Le NPA dans la campagne contre la privatisation d’ADP

L’annonce de la privatisation du groupe Aéroports de Paris (ADP) a suscité de nombreuses et légitimes critiques. Une campagne unitaire de mobilisation contre la privatisation d’ADP est en construction, dans laquelle le NPA entend jouer son rôle. 

La question du référendum d’ADP et la collecte des signatures vont cristalliser de nombreuses questions politiques dans les mois qui viennent. En quelques semaines, plus de 500 000 signatures ont été récoltées, et les sondages notent un soutien très largement majoritaire parmi la population à ce recueil de signatures. C’est un enjeu politique d’obtenir les 4,7 millions de signatures contre la privatisation d’ADP, et pour l’atteindre une mobilisation nationale sera nécessaire, fondée sur l’action collective de celles et ceux qui localement agissent en permanence contre les politiques de démantèlement des services publics, contre une politique gouvernementale toute dévouée aux intérêts des grands groupes capitalistes. 

D’ores et déjà, de nombreux collectifs se construisent dans les villes, souvent à l’image de la coordination nationale qui s’est mise en place, « coordination de mouvements et d’organisations syndicales et politiques contre la privatisation d’ADP et plus largement contre les privatisations, pour les services publics et les biens communs ». Ce collectif, autour d’ATTAC et de la Fondation Copernic, rassemble, entre autres, la CGT, la FSU et Solidaires, le NPA, Alternatiba, le DAL, Ensemble, le PCF, la FI (groupe parlementaire), EELV et Génération-s.  

Enjeux pour les classes populaires

Il y a de réels enjeux pour les classes populaires dans la question d’ADP : ADP est un groupe puissant qui, même encore majoritairement sous le contrôle de l’État, n’en mène pas moins déjà une politique capitaliste agressive. Ce n’est pas une société publique de faible importance, c’est le premier groupe de gestion aéroportuaire mondial, qui possède et gère des aéroports bien au-delà de nos frontières, s’est développé à l’ombre de l’impérialisme français et de ses zones d’influence, en Afrique, au Moyen-Orient et en Asie. 

Son développement international et son activité commerciale (les boutiques des aérogares, en coopération avec Lagardère), sont aujourd’hui plus importants que les redevances  aéroportuaires de Roissy et Orly. ADP a reversé 2,3 milliards de dividendes à ses actionnaires ces 4 dernières années.

De plus, 115 000 salariéEs travaillent dans les deux aéroports parisiens, notamment dans des centaines d’entreprises sous-­traitantes. Elles dépendent en bonne partie d’ADP.

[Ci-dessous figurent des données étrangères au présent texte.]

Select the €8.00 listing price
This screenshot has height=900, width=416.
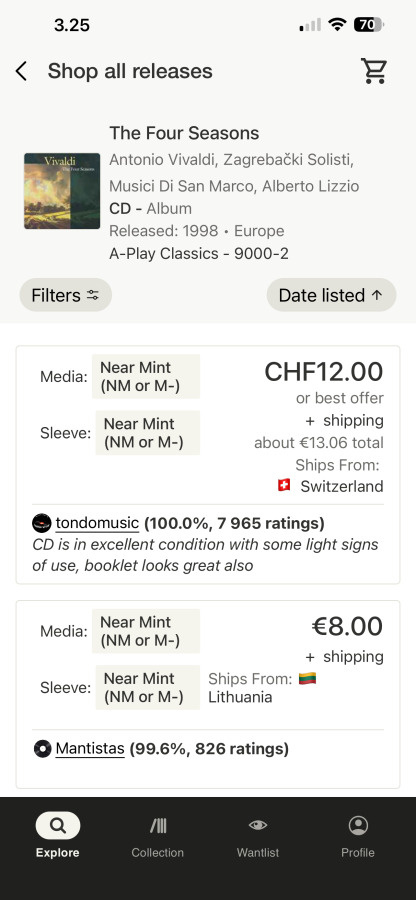(x=347, y=626)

Enfin, les emprises des aéroports de Roissy sont très importantes avec 6 700 hectares en région parisienne (l’équivalent des 2/3 de Paris), avec de nombreux enjeux de développement urbain et d’environnement, alors qu’ ADP a le projet pharaonique d’un nouveau terminal de 40 millions de passagerEs…

Maîtrise publique des biens communs

À l’heure où le débat sur la place et le contrôle public nécessaire du transport aérien est sur la table, la question de qui décide des choix d’ADP est de première importance.

Chacun sait que, dans les starting-blocks de la privatisation, c’est Vinci Airports qui est à la manœuvre. Le groupe gère déjà 46 aéroports au niveau international, et compte bien faire main basse sur ADP comme le groupe l’a fait avec les autoroutes (premier opérateur d’autoroute en Europe), faisant du groupe les fermiers généraux des temps modernes, percevant l’impôt colossal des péages tout en procédant à la casse sociale des emplois.

L’enjeu est donc bien la maîtrise publique des biens communs, des services publics de transport pour développer une politique cohérente correspondant aux besoins populaires. Et c’est aussi le contrôle sur les nuisances des modes de transport aériens et routiers qui est en jeu.